* [SELECTED EXCERPT]
○ ○ ○ ○ ○ ○ ○

I was recently asked, "Why are you giving the teachers choice of a laptop? Why not just go all in with one device?" My answer, simply stated, is that homogenization of any tool is never a good idea in a context that is intended to foster creativity.
The same argument is underway with the Common Core. Many fear that we are homogenizing educational standards and limiting opportunity for creativity, hacking and boundless exploration. That explains the viral popularity of Ethan Young, a Tennessee student who, at a school board meeting, provided an eloquent breakdown of what the Common Core really is and how it is affecting teachers. His points are valid, but the same points have been raised for years in education only to fall upon the deaf ears of bureaucrats.
However, this post is not about Common Core or educational politics. This is about devices that are entering school districts and classrooms at a consistent pace. I've had the opportunity to play a role in two such deployments. The first was a 1:1 iPad launch in Burlington Public Schools in 2011, and the second is Chromebook and iPad deployment at Groton-Dunstable Regional School District. In both experiences, I've seen students and teachers adapt to devices in a variety of ways. However, not all adaptations are positive.

○ ○ ○ ○ ○ ○ ○

* [INFORMATION SUPPLIED]
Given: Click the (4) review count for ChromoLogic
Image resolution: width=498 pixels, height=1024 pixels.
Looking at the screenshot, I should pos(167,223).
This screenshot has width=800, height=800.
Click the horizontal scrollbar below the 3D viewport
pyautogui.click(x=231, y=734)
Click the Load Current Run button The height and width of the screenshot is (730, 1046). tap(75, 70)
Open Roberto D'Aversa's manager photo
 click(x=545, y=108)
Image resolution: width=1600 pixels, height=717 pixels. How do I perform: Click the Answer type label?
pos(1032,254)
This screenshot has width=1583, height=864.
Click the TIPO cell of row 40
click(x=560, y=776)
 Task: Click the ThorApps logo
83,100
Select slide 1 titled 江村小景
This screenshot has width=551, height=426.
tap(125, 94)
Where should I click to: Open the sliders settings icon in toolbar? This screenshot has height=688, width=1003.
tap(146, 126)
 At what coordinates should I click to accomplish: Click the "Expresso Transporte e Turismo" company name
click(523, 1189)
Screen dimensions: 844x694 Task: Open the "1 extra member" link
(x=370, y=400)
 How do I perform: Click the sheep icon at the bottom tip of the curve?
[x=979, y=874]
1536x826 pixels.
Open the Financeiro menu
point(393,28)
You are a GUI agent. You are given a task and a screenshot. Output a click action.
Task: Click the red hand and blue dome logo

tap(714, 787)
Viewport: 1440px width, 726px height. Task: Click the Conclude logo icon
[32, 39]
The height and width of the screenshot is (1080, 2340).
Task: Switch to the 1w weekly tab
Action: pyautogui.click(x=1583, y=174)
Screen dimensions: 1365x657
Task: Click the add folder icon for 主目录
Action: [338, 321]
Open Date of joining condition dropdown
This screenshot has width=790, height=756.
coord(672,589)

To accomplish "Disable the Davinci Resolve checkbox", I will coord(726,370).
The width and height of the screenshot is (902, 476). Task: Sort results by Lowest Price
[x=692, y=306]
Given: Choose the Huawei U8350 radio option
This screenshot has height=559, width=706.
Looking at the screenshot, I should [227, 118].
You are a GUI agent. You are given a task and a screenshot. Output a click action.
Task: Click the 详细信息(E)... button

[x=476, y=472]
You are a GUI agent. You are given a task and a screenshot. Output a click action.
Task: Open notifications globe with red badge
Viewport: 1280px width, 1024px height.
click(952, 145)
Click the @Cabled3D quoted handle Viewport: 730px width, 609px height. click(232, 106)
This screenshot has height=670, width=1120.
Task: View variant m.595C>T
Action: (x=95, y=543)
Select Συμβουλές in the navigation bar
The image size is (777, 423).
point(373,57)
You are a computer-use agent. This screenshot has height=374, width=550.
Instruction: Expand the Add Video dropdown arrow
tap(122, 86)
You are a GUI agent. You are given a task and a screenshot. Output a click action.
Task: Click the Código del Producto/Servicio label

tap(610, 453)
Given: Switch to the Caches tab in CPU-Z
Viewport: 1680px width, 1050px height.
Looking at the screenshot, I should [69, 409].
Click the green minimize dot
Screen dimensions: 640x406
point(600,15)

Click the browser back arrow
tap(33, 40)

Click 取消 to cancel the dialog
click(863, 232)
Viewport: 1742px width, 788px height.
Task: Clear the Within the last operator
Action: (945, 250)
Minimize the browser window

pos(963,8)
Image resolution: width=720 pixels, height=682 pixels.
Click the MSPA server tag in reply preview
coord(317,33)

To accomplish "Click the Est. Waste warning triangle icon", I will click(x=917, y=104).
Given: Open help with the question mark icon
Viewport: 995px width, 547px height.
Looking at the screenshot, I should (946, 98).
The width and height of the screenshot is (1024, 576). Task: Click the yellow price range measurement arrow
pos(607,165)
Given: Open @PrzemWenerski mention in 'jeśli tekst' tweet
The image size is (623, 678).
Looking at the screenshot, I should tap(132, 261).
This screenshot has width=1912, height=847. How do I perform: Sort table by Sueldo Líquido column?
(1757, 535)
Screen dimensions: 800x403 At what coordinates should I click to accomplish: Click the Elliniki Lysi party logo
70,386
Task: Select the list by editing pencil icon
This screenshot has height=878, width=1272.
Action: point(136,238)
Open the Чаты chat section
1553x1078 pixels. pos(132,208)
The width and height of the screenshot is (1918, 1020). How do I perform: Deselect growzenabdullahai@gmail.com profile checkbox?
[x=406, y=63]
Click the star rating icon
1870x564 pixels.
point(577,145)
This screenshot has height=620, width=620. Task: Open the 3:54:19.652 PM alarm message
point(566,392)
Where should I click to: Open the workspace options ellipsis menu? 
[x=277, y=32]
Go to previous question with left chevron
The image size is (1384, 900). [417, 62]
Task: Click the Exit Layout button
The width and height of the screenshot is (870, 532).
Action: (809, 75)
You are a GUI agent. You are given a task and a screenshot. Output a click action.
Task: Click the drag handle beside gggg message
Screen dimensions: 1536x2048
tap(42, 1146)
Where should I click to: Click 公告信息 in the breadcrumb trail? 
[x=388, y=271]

○ ○ ○ ○ ○ ○ ○

* [TRY IT] Shorten the paragraph of the post on school devices that begins "However, this post is not about Common Core," keeping its main facts. Work only from the post on school devices; the lines play no part.

* [ANSWER TO THIS EXERCISE] The post is not about the Common Core or educational politics. It is about devices steadily entering school districts and classrooms. The writer helped with two deployments: a 1:1 iPad launch at Burlington Public Schools in 2011, and a Chromebook and iPad deployment at Groton-Dunstable Regional School District. In both, students and teachers adapted to the devices in various ways, and not every adaptation was positive.